Y.L. : Oui, effectivement. Ça a été difficile, très difficile. Les gens me parlaient de tout ça sous le sceau de la confidentialité. J’ai eu plusieurs témoignages, j’avais plusieurs sources qui me confirmaient le tout, mais j’avoue, j’ai peut-être été un peu maladroit dans ma façon de résumer tout ça dans le livre.
P.B. : Verra-t-on inévitablement les films de Jutra différemment à l’avenir?

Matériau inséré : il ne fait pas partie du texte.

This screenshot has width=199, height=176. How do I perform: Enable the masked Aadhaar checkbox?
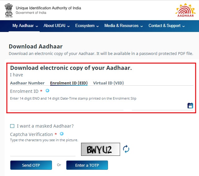[x=12, y=126]
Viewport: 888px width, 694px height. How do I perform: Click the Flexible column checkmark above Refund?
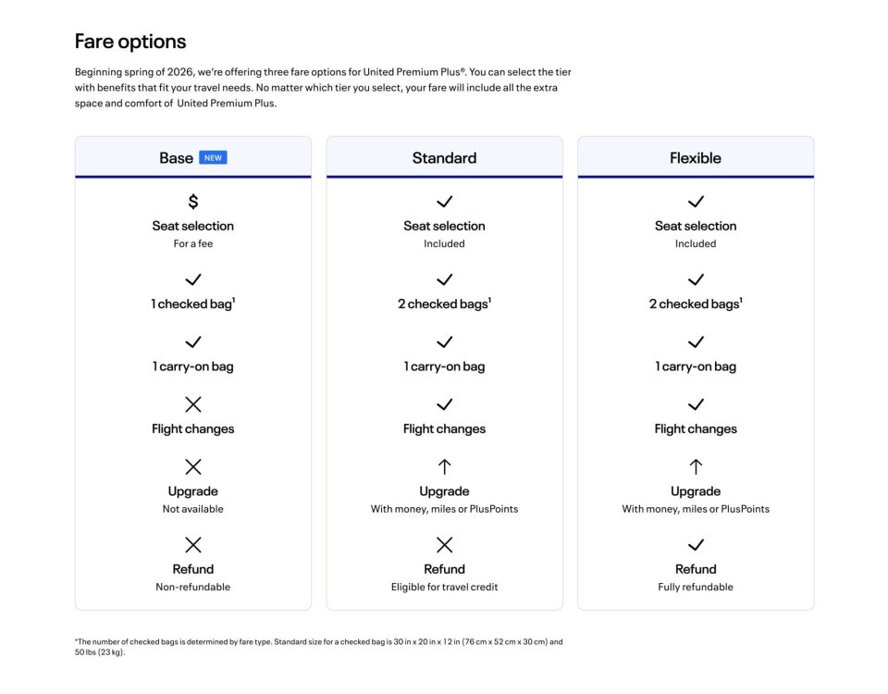696,545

Y.L. : Si on regarde à nouveau le film Dreamspeaker de Jutra, que presque personne n’a vu au Québec, un long métrage tourné en 1976 lors de sa période torontoise, il y a une scène ou l’assistant du chaman se baigne dans une lagune avec un petit garçon, ils batifolent ensemble. C’est une scène pédophilique typique. Ça met mal à l’aise, surtout qu’elle ne sert en rien le scénario. Et là, sachant que c’est un film signé par Jutra, c’est là que notre regard diffère. Cela dit, son œuvre est riche, et elle le demeurera à jamais. Mon oncle Antoine est un film avec des scènes magnifiques et d’autres qui agacent beaucoup, mais il a marqué notre cinéma, on s’est reconnu là-dedans. À tout prendre, lui, est un film qu’on doit revoir notamment pour l’humour, c’est le film de Jutra qui vieillit le mieux. À tout prendre, c’est de l’audace, de la spontanéité, un gros égoportrait, Claude a tout mis dans ce film, toute sa personnalité. Si on songe à cause de sa sexualité à camoufler son œuvre, je serai le premier à prendre la parole pour dénoncer cette idée.
P.B. : Vous attendiez-vous à un tel tsunami autour de votre biographie?
Y.L. : Oui, on s’attendait tous à l’effet d’une petite bombe, mais pas d’une bombe atomique…
P.B. : Avez-vous un prochain projet d’écriture lié au cinéma actuellement?
Y.L. Oui, absolument. Je vais me remettre très bientôt sur un projet qui me tient à cœur, un dictionnaire des personnages du cinéma québécois. Mon livre portera, par exemple, sur les plus beaux personnages de juges, pensons à Michel Chartrand en juge dans Deux femmes en or, ou encore de curés, de policiers. La tempête s’étant calmée, je vais me remettre là-dessus dans les prochains jours.
Le nom de famille de Claude Jutra, comme relaté dans la biographie, s’écrivait bien évidemment avec un « s » à la fin. Mais, à partir de 1956, le « s » disparaît. Jutra, avec humour, justifia ce changement ainsi : « Pourquoi un « s », car il n’y a qu’un Claude Jutra. » Longtemps, on pleura la disparition de Claude Jutra, l’unique et talentueux cinéaste. Aujourd’hui, on voit en lui un être au pluriel, l’artiste et le déviant, une sorte de scénario idéal pour du cinéma vérité, celui qui étincelle et qui brûle douloureusement.